For this month’s Unseen Fashion feature, LCF’s Creative Director, Rob Phillips, kindly shared with me some of his latest work, inspired by the Pre-Fall collections. I am sure you’ll agree, these aptly illustrate the power of the drawn image.
For as long as there have been fashion designers, there have been illustrations.
Fashion illustration was the primary form of communicating designer’s work from around the 1800’s, up until the mid-20th century.
However, with the introduction of fashion photography in the 1930’s, the photographed image took precedence over the drawn as the key means for showcasing the latest designs, and the illustration market waned.

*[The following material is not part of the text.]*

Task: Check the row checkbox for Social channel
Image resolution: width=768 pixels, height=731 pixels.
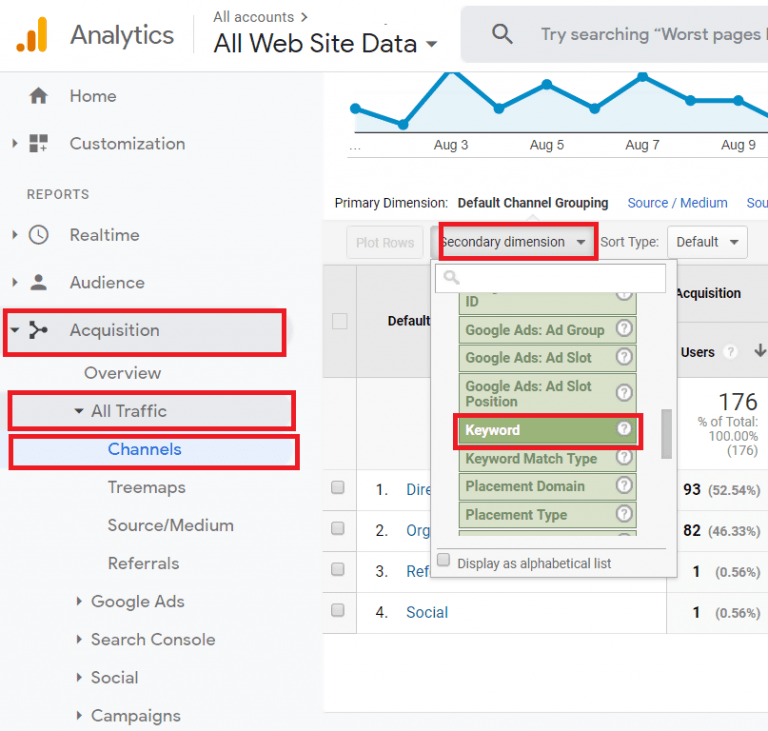Action: [x=338, y=610]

Nevertheless, despite the decline in the market for illustrations, illustration remained an art form and with the help of the internet, which is providing a platform for illustrators to share their work, it is experiencing a renaissance.
There are an increasing number of bloggers populating the social media world with illustrations which reinterpret catwalk, street-style and imagined fashion looks into unique creations.
Clearly, the drawn image plays a vital role in society, despite the rise of technology and the digital.
Last month I visited The House of Illustration’s exhibition, Comix Creatrix, which showcases the work of female comic artists and has proved incredibly popular – as have comics themselves.

There is something about the drawn line which people appreciate and are perhaps increasingly interested in with a fashion world that is saturated with photography.
For photography cannot replace the perception and interpretation of the illustrator. The handwriting is always the artists own and it is this individual quality which makes fashion drawings of real value today.

Rob, explains what, to him, is the value of drawing:
“For designers, understanding the body is so important. With a simple pencil you can connect with the body – feeling the clothes, the creases as your hand moves over the page. It’s an invigorating connection from eyes and mind, to hand, to paper.”

Drawing fashion might be seen as a neglected art in today’s world where we are all claiming to be photographers and recorders of fashion. However, Rob believes “drawing to be the most important, visceral and inspiring skill any designer or anyone wanting to enter fashion should have, not just for their practice but their mind”.